## Exercise details
Copy every line of the data below without changing anything, and leave out the pictures.

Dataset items
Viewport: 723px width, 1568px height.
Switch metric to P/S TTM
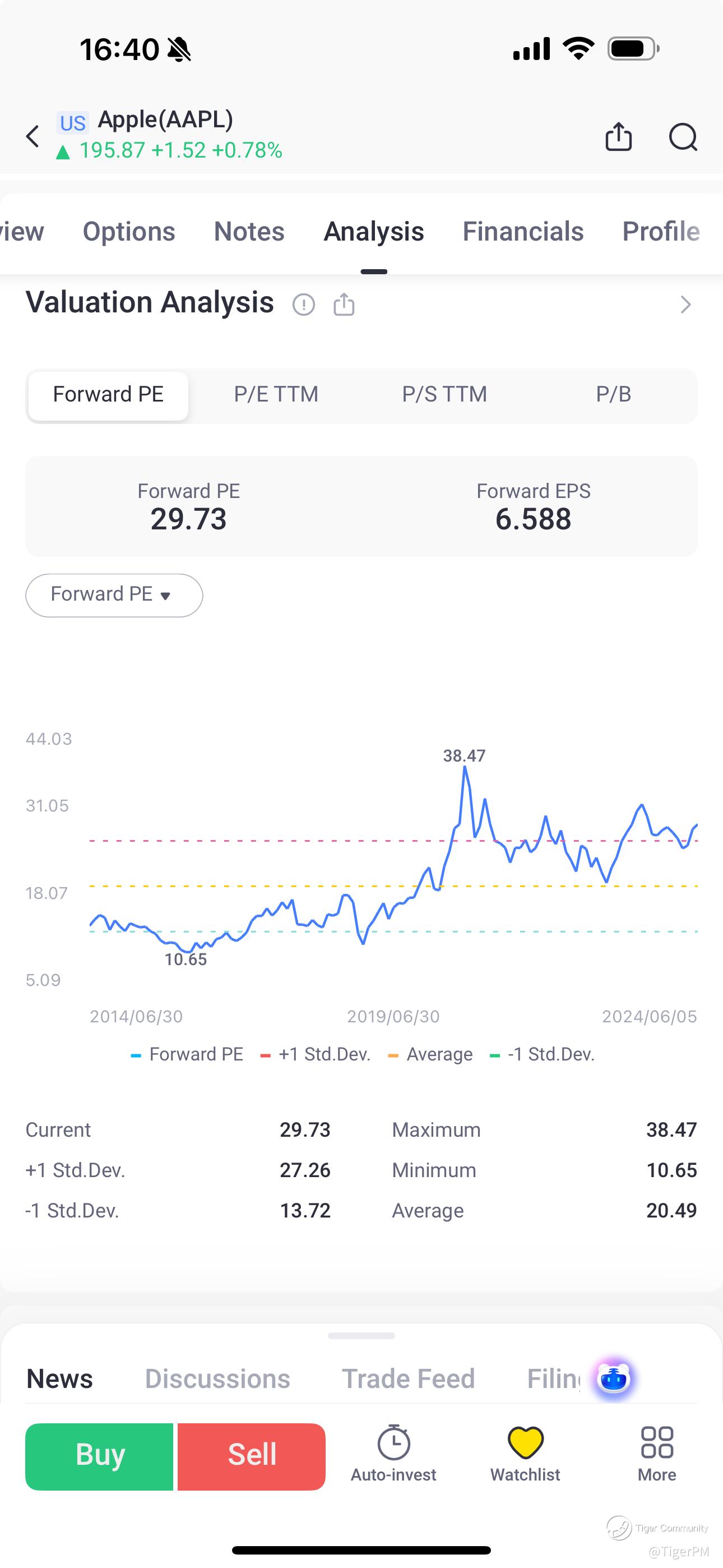(445, 394)
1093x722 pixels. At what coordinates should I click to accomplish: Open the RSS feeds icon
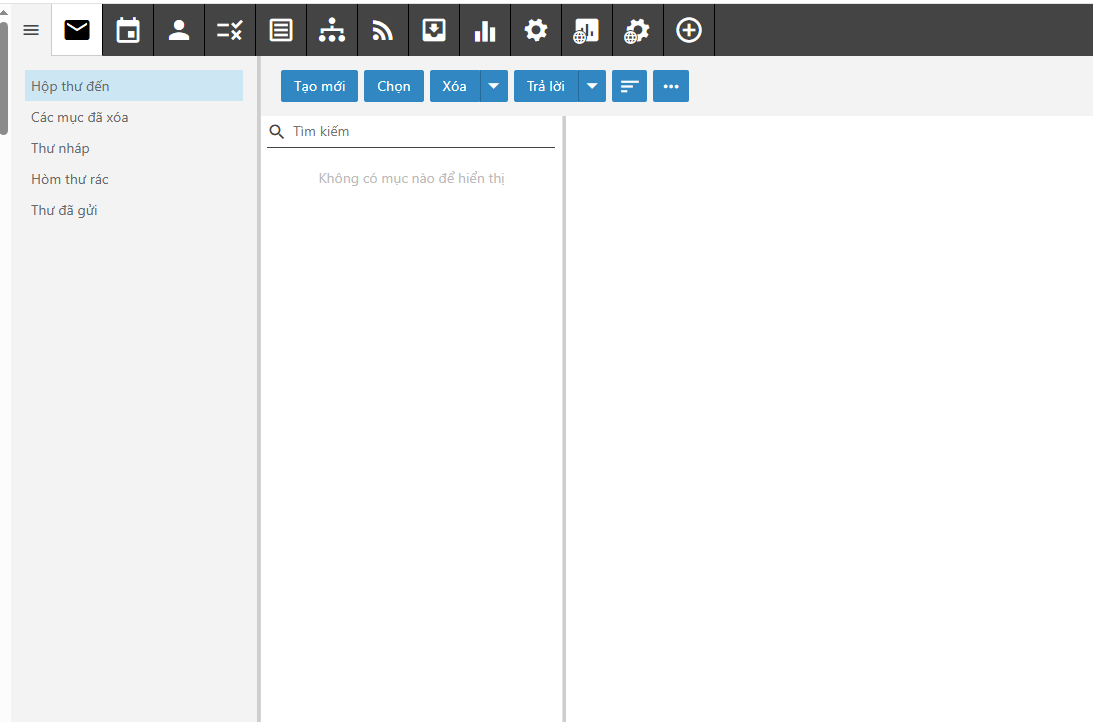tap(383, 30)
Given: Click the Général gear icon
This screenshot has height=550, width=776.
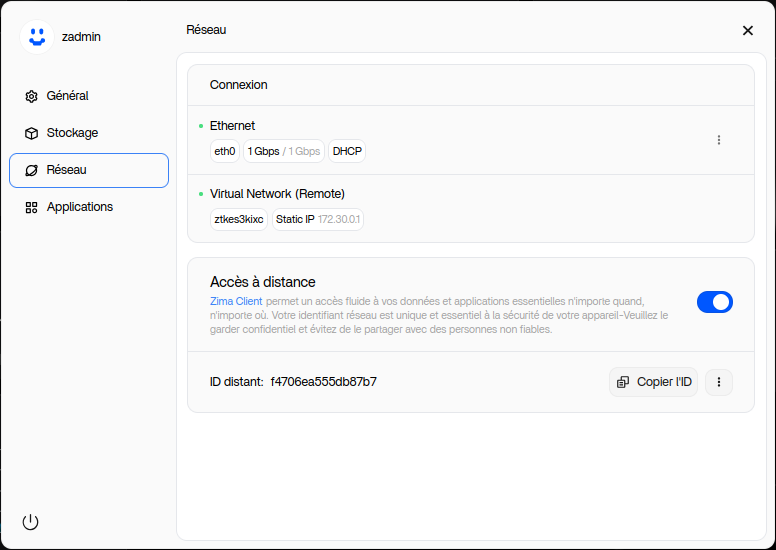Looking at the screenshot, I should [x=31, y=97].
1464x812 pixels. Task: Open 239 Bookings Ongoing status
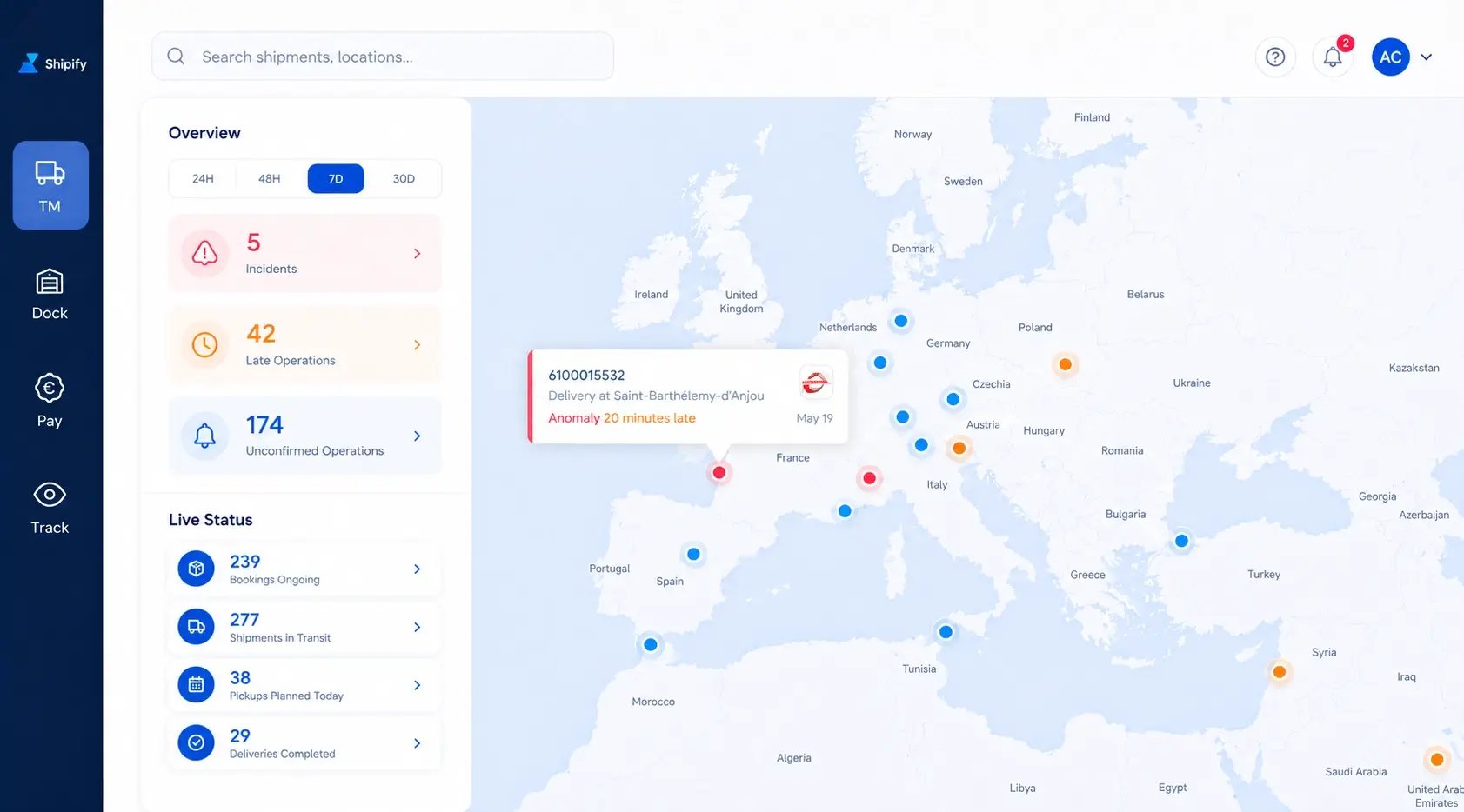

## The answer
Viewport: 723px width, 1568px height.
Switch metric to P/S TTM
(445, 394)
1093x722 pixels. At what coordinates should I click to accomplish: Open the RSS feeds icon
tap(383, 30)
Given: Click the Général gear icon
This screenshot has height=550, width=776.
Looking at the screenshot, I should [x=31, y=97].
1464x812 pixels. Task: Open 239 Bookings Ongoing status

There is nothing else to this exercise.